Pernikahan secara siri biasanya tidak diumumkan kepada semua orang dan juga tidak tercatat secara resmi di Kantor Urusan Agama (KUA) atau Kantor Catatan Sipil. Dengan kata lain nikah siri adalah menikah yang sah secara agama ataupun adat istiadat, namun tidak sah secara hukum negara.
Syarat Nikah Siri
Nikah siri merupakan nikah yang sesuai dengan syariat Islam, namun hukum nikah siri akan menjadi haram apabila mendatangkan kerugian bagi salah satu pihak. Maka dari itu sebelum melakukan nikah siri ada syarat dan rukun nikah yang harus dipenuhi.
1. Kedua calon mempelai harus beragama Islam.

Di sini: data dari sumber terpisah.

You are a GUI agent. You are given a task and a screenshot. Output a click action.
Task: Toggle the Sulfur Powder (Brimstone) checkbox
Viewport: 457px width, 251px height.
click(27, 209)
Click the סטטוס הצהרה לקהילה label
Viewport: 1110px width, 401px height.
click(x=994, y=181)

2. Jika calon mempelai wanita berstatus janda, maka harus menunjukkan surat cerai dan sudah melewati masa idah sesuai dengan syariat agama. Tetapi jika tidak bisa menunjukkan surat cerai karena suami sebelumnya meninggal, maka wali hakim akan meminta pengakuan lisan dari mempelai wanita akan statusnya. Pengakuan ini bersifat mengikat dan disaksikan saksi calon mempelai pria.
3. Calon mempelai pria belum memiliki 4 istri, berusia minimal 26 tahun, dan sudah memiliki penghasilan.
4. Kedua calon mempelai dapat menunjukkan kartu identitas yang berlaku seperti KTP atau paspor dengan foto yang jelas sebelum ijab qobul.
5. Membawa dan memperlihatkan mahar atau seserahan.
6. Bagi wanita yang dijadikan istri kedua,ketiga, atau keempat sebaiknya meminta mahar sesuai keperluan dan mempertimbangkan faktor penunjang hidup untuk menjamin kelancaran, ketenangan, dan kelangsungan ibadah.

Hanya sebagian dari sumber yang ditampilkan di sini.